Humans might not be the only species that actively teach their young -- scientists have discovered that adult meerkats also pass on knowledge about prey to their offspring, with consciousness and for free, it was reported on Thursday.
Most animals do not have those kinds of teacher, or at least scientists have not seen many animal teachers in the wild. There is little evidence to show that animals possess the necessary means to be able to teach, that is to say, directed mechanisms for transferring skills from one individual to another.
But two British researchers have now shown that older meerkats teach youngsters how to grab a snack by increasing their opportunities to handle live prey, sometimes nudging morsels toward pups and even removing the stingers from scorpions before letting their young pupils try for a taste.

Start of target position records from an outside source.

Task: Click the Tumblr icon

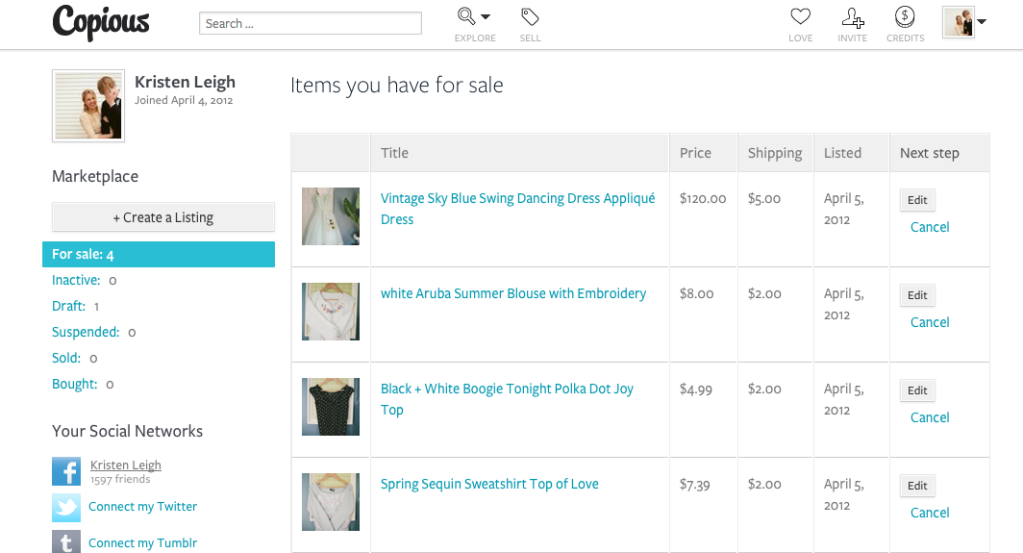Action: [x=67, y=542]
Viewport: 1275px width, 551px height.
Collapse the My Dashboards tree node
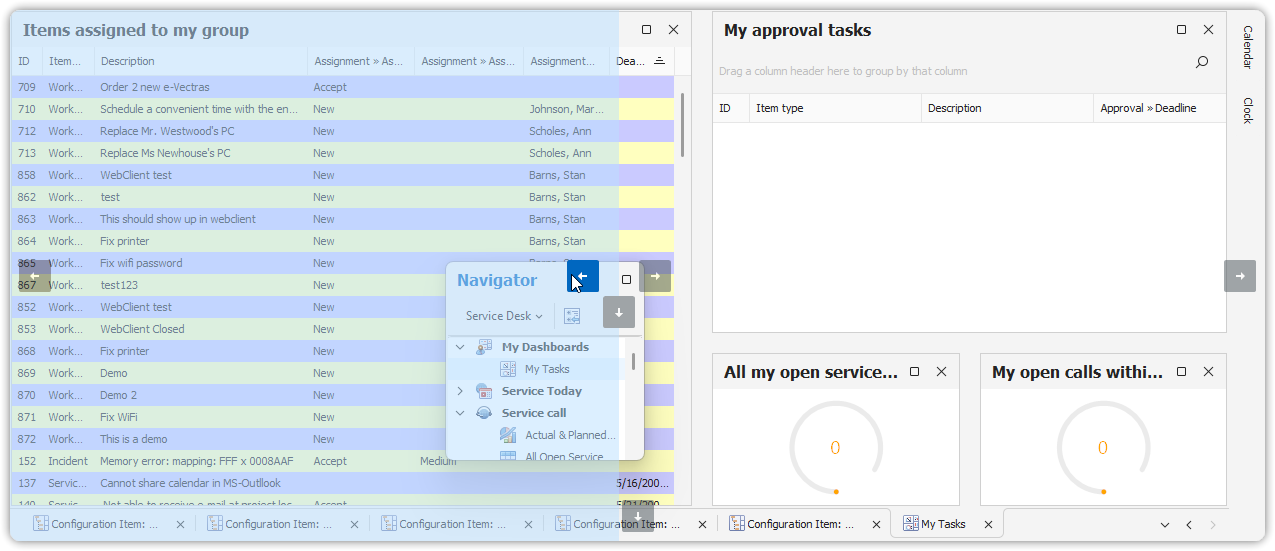[x=460, y=347]
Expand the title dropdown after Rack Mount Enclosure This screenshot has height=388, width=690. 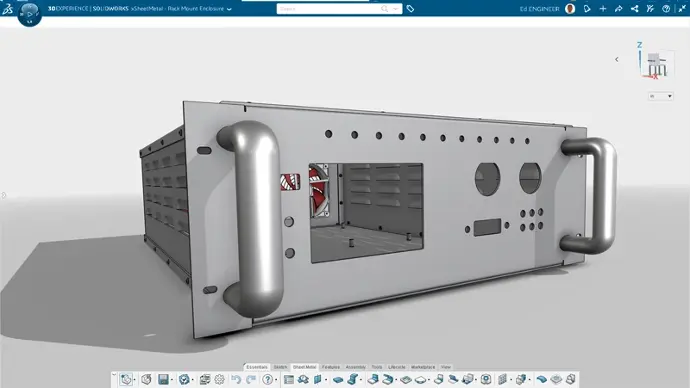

The findings indicated that teaching may have evolved independently in many unrelated species, including ants, meerkats and humans, the researchers said.
Writing in the July 14 edition of the journal, Science, Alex Thornton and Katherine McAuliffe from the University of Cambridge said adult meerkats were definitely good teachers.
Older meerkat teachers bring things like grasshoppers back to their hungry pups, so they can practise catching and eating the wriggly bugs. If a grasshopper jumps free, the teacher will push the bug back toward the pups so they can try again.
The meerkats also change this behavior over time as the pups get older and more adept.
Teaching was costly for the older meerkats, since they received no direct benefit from their work and spent much time and effort on the process, the researchers found.
Adult meerkats spend a lot of time chasing after food for their young, leaving less time for the grown-ups to have their own snacks. But the pups get better at catching and eating as they mature, thanks to their hard-working teachers.
The findings reveal that teaching may not require human beings' complicated consciousness, as many species can be good teachers with just basic mechanisms, according to the researchers.
"Viewed from a functional perspective, teaching can be based on simple mechanisms without the need for intentionality and the attribution of mental states," they said.
"By differentially responding to the calls of pups of different ages, helpers may accelerate pups' learning of handling skills without the need for complex cognitive processes."